Second, in older stars, the disk seems to thin out into a ring (Figure 20.14). This is a strange observation because calculations show that a ring of dust around a star is not stable, but should collapse into the star. That is, unless there is a planet about the size of Jupiter circling inside the ring. (This is somewhat reminiscent of the "sheperd" moons that keep some of Saturn's rings stable.)
How can we directly observe a planet and prove that they exist?
Evidence for other planets has been obtained by looking for the effect of the orbital motion of the planet on its star. Recall how in a binary star system, two stars orbit about their common center of mass. Well, this is also true for planets orbiting stars, but since planets are so much smaller than stars, the common center of mass is at almost the same location as the center of the star. But it isn't exactly the same, so the star "wobbles" a bit, meaning that the center of the star moves about a point that is not far away -- probably still inside the star itself.
The star wobbles with the same period as the orbit of the planet. For the Sun, there is a small wobble with a period of 12 years due to the motion of Jupiter. There are also small perturbations produced by all the other planets, though they are smaller due to the smaller mass of the other planets.
We could look for small motions of stars in the sky, but the motions are too tiny to detect with present instruments. So instead we look for a doppler shift of light coming from the stars. The basic idea is summarized in Fig. 20.16.

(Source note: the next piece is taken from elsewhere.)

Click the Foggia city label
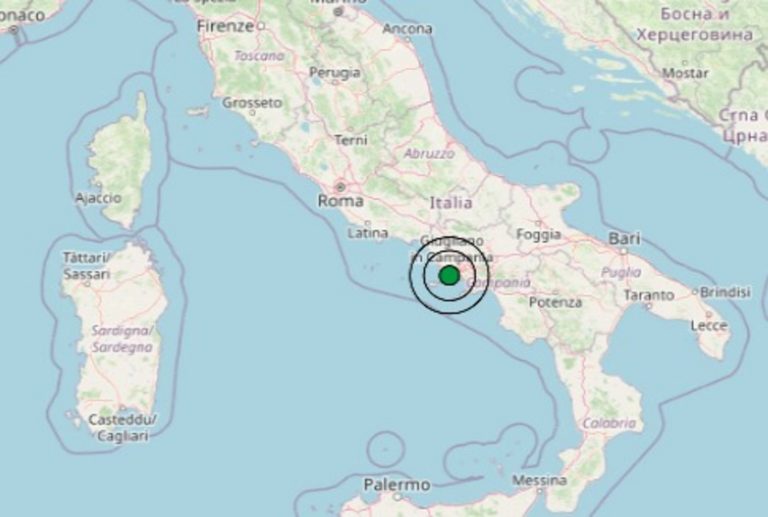Screen dimensions: 768x517 [539, 235]
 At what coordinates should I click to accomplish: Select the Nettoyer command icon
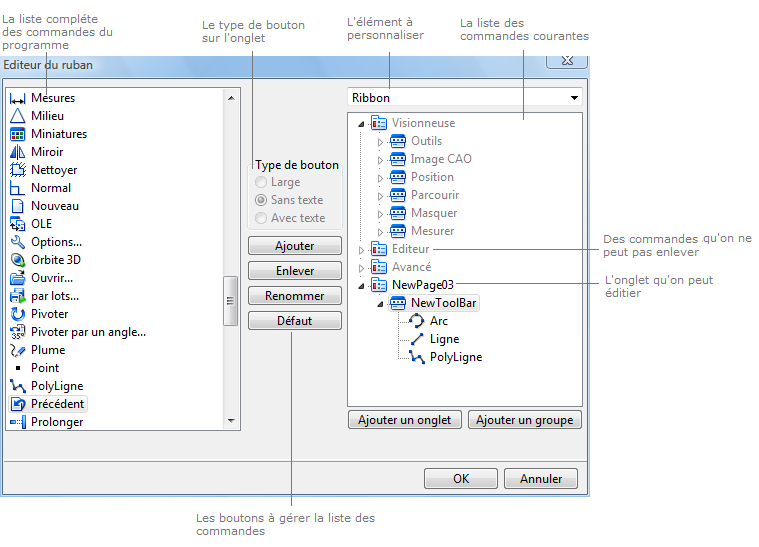[17, 170]
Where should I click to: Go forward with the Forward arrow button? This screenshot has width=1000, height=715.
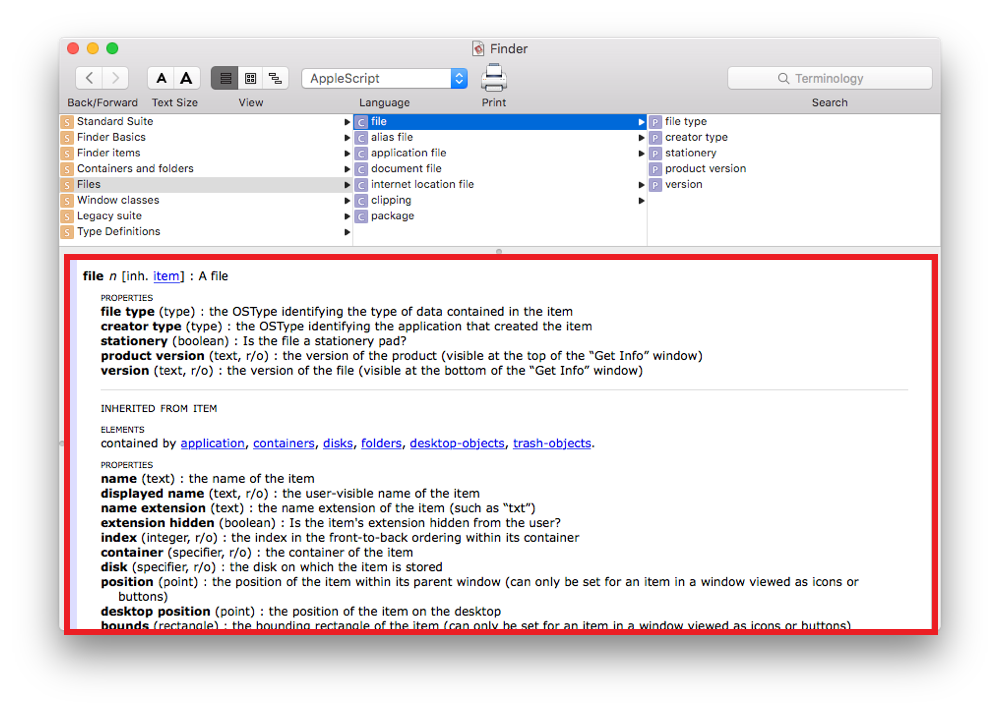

The doppler shifts are small and the observations are painstaking, yet in 1995 a group in Europe succeeded in observing an effect. They found a planet near the star 51 Pegasi. The planet orbits the star in 4.2days, and has a mass about half the mass of Jupiter. (The technique doesn't determine the mass of the planet but rather a minimum mass for the planet.) This planet must be very large, at least half the mass of Jupiter, yet very close to the star, about 1/10 the distance of Mercury from the Sun.
Within a week, the U.S. team of Butler and Marcy (Marcy grew up in Detroit) verified the discovery. Now more than 100 planets outside our solar system are known [show up to date list].
Most of the planets are not like what we see in our own solar system. They are very large, typically several times Jupiter's mass, and they orbit very close to their star, often closer than Mercury is to the Sun. This is not at all what astronomers expected to be "typical".
But then again, the doppler technique used to find most of the planets is most efficient to find large planets that cause the greatest motion of their stars and thus the largest doppler shift, and planets with short orbital periods so that the change in motion can be detected in a short time. Recall that the search for planets is only about a decade old, so a planet like Jupiter that orbits in 12 years will require patience. [Show radial velocity curves.]
Are there habitable planets orbiting other stars? Philosophically this is an interesting issue. The technical problems to find other habitable planets are daunting. There are a number of prejudices that may lead researchers in different directions: should one first try to find evidence of Earth-sized planets, or rather concentrate on finding evidence for molecules indicative of a "habitable" planet, water and oxygen. Both are prejudiced by our own experience.